The copper plates found in the mounds of the Mississippi Valley sometimes contain impressions of cloth and other fabrics. There are occasionally bits of charred cloth, found in altars or ash-pits or between copper plates. Professors Holmes, Mills, Putnam, and others have described these in various reports.
An inspection of the material illustrated in this chapter will acquaint readers with the fact that the natives of Kentucky made use of various plants, the favorite of which is the ordinary flag, for the manufacture of baskets, sandals, etc.
In the Southwest, desert plants, such as the yucca, possessing elasticity and strength, were employed for a multitude of purposes.
Could we have preserved for our inspection the textile fabrics made use of in the Mississippi Valley, we doubtless should observe that primitive man in this great region employed utensils, garments, weapons, tools, and other things made of perishable material.
Fig. 625. (S. 1–4 to 1–5.) Sandals from Salts Cave, made of bark and wild hemp.

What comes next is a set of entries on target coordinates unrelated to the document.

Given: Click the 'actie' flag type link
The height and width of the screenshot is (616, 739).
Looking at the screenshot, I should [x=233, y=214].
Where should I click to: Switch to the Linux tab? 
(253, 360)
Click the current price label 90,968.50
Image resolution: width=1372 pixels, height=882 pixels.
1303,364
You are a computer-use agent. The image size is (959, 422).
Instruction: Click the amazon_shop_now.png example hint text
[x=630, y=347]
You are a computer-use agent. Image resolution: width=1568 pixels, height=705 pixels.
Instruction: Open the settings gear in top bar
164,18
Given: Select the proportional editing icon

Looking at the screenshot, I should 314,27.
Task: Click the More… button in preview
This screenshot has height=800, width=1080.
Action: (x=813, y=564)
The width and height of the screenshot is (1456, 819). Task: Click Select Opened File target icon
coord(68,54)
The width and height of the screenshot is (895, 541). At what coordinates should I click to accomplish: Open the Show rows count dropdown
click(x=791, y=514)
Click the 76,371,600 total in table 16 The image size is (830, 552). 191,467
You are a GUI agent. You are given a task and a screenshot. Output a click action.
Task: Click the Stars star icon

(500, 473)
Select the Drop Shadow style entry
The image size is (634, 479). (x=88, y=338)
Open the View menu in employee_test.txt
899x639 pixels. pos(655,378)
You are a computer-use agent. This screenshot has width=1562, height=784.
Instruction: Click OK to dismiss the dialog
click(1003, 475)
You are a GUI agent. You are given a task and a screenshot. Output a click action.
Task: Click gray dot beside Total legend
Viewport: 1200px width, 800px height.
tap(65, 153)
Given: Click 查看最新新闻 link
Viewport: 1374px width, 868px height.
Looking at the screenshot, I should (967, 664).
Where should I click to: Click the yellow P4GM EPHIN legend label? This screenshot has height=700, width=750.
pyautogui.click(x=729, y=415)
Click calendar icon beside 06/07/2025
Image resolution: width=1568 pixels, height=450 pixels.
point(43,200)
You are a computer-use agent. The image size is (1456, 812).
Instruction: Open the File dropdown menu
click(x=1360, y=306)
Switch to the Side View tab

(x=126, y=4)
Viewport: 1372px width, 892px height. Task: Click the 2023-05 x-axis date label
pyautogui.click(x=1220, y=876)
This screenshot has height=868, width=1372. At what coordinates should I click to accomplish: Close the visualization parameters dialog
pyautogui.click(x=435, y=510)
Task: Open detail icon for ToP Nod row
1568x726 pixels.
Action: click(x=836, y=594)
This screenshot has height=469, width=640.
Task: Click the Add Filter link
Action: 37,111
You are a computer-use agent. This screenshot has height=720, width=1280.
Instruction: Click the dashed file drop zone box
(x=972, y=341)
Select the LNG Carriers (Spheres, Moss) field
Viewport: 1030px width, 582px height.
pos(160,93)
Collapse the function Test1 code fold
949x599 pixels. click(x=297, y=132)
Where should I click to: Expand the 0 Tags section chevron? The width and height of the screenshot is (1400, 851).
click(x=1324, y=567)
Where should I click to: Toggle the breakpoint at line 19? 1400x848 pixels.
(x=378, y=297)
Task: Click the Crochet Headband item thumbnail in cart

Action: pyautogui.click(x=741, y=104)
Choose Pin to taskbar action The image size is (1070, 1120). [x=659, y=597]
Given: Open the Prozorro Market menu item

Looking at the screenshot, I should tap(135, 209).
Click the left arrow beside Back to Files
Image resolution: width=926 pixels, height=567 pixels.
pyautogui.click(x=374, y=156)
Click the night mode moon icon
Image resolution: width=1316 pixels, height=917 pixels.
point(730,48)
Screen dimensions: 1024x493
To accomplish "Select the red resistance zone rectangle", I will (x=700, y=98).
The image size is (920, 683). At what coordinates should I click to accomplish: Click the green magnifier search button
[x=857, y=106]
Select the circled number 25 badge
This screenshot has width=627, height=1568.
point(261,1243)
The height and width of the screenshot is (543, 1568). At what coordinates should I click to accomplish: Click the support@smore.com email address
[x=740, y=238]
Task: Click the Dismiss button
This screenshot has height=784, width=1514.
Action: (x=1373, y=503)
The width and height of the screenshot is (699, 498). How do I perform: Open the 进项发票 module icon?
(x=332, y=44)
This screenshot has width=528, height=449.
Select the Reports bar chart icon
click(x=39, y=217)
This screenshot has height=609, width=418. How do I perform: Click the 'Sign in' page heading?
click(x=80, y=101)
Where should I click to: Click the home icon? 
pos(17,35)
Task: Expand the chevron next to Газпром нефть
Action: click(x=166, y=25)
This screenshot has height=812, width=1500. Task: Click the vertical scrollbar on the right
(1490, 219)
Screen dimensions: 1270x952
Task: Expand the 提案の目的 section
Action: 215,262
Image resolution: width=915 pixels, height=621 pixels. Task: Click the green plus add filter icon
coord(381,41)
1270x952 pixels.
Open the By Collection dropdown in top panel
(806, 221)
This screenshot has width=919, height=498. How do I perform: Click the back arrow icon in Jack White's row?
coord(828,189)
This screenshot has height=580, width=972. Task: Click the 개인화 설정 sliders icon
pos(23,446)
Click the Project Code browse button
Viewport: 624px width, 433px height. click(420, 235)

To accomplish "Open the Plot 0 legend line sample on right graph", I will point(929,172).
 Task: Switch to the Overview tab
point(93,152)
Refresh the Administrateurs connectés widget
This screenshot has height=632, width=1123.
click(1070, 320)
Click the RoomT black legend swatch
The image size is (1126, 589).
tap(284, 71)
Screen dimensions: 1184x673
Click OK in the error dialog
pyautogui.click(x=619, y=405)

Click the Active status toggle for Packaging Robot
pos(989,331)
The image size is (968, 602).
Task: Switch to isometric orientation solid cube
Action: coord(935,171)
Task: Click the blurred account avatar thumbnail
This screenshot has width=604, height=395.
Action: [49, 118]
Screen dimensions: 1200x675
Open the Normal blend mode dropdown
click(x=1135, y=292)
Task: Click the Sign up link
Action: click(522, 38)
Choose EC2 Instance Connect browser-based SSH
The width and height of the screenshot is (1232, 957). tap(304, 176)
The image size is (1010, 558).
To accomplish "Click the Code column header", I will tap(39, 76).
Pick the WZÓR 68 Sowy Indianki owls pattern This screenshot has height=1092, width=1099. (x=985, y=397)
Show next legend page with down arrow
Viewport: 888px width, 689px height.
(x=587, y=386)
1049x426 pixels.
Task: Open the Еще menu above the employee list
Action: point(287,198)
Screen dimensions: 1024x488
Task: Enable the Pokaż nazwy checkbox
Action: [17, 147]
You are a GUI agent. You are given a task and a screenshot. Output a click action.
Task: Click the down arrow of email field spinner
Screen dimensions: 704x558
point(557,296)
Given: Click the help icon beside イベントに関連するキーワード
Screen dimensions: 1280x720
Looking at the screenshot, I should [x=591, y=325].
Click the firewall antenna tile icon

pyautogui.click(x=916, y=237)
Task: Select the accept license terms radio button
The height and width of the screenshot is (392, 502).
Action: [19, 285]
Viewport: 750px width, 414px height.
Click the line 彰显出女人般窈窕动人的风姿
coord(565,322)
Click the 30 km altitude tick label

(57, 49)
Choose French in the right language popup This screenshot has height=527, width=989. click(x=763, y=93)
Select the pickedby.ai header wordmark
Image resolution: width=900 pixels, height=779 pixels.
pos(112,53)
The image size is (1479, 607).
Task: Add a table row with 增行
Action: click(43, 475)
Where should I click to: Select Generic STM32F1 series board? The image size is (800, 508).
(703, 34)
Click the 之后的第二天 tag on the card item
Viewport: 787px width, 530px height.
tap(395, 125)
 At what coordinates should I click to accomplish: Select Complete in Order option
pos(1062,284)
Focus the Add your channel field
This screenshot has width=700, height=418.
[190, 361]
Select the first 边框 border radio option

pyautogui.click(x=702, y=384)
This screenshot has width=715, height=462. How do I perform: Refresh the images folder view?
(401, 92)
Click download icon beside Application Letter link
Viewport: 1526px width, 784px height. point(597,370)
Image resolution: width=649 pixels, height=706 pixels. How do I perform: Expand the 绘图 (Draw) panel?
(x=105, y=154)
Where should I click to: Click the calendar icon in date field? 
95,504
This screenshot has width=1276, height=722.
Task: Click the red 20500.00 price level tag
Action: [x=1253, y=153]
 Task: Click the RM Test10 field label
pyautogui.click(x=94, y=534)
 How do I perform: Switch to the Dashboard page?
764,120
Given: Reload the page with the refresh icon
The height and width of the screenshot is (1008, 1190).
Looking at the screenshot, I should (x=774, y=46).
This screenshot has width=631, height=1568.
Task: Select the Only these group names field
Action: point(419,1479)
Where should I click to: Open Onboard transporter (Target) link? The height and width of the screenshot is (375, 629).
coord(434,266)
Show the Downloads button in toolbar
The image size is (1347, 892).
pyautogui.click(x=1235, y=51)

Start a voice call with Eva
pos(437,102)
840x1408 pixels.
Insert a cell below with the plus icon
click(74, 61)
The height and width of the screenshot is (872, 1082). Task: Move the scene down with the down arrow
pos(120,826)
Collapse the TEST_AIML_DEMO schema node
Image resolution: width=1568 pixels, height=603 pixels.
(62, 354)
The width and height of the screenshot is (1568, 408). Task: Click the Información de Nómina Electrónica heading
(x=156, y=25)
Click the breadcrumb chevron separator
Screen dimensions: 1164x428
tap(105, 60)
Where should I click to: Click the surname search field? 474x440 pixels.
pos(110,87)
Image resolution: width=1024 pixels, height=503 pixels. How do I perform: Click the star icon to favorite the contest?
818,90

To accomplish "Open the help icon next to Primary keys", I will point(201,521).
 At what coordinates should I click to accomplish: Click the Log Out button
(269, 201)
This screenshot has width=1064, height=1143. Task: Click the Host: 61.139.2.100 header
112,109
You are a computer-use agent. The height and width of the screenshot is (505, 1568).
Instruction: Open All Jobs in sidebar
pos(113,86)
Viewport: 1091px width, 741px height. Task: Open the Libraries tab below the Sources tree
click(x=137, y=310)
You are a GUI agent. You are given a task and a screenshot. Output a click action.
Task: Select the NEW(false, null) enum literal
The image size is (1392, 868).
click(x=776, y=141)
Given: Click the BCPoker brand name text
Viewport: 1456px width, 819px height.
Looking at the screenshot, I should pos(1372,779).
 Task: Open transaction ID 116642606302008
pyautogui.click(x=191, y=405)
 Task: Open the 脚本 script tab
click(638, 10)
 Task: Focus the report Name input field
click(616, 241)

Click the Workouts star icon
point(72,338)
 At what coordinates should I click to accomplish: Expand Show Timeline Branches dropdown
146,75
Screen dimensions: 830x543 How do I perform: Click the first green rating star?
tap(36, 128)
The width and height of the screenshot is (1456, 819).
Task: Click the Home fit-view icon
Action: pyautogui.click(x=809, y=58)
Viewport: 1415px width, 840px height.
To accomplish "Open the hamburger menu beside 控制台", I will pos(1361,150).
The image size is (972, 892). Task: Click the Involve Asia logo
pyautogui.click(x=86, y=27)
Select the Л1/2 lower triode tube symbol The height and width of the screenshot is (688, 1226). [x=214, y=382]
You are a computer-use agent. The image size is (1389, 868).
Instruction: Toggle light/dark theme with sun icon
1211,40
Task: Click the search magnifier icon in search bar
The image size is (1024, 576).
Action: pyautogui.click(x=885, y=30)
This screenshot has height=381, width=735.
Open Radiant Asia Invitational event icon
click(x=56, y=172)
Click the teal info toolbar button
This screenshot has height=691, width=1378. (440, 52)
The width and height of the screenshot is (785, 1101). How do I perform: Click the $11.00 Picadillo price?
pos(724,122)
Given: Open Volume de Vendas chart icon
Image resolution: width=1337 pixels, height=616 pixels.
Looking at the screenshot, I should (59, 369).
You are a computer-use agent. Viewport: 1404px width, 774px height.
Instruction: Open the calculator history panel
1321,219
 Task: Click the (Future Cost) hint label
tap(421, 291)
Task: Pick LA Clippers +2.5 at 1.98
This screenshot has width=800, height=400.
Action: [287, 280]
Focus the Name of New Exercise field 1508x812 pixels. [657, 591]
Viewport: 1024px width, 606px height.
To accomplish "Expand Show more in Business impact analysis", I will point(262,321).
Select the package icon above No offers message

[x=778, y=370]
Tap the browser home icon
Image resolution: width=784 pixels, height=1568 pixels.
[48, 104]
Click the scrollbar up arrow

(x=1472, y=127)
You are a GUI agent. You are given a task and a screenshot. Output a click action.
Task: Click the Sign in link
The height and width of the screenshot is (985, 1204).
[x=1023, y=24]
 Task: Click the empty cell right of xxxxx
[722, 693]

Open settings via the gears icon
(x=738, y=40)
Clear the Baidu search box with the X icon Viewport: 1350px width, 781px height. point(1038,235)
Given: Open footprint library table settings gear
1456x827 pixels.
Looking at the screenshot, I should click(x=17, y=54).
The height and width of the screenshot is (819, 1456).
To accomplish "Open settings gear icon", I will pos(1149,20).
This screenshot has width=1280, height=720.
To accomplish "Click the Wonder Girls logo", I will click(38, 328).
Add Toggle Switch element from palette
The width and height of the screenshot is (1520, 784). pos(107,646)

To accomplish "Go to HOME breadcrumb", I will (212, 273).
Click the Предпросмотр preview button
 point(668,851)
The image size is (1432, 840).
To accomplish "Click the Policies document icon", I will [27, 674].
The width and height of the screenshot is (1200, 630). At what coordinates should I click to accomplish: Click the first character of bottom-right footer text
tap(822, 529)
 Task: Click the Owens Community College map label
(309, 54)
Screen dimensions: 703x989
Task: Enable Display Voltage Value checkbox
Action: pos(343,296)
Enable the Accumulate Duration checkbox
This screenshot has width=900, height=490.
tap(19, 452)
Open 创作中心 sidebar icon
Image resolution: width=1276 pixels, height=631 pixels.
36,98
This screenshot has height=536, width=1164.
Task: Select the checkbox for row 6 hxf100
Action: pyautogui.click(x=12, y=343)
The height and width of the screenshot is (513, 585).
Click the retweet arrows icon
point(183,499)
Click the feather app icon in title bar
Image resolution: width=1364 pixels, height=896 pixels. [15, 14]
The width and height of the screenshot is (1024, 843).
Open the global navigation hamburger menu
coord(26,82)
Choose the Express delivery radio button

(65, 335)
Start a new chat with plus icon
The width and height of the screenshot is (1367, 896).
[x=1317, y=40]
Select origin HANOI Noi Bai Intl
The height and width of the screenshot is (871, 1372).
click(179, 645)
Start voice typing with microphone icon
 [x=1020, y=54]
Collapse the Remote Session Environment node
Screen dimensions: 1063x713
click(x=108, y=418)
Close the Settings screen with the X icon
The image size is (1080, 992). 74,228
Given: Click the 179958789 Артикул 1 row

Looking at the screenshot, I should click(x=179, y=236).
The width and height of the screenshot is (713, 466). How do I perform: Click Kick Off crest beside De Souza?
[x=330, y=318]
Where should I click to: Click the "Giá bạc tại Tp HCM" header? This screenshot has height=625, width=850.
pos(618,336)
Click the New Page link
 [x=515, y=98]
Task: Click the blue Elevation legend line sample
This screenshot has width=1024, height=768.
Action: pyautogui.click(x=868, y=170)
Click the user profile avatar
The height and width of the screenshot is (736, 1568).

Collection of Bennett H. Young, Louisville, Kentucky.
Fig. 626. (S. about 1–3.) Andover collection. Three sandals and an unfinished object from Pueblo Bonito, Chaco Group, New Mexico. Found by W. K. Moorehead.
Fig. 627. (S. 2–5.) Moccasin worn through at toe and heel, from Salts Cave. Material, leaves of cat-tail. Collection of Bennett H. Young, Louisville, Kentucky.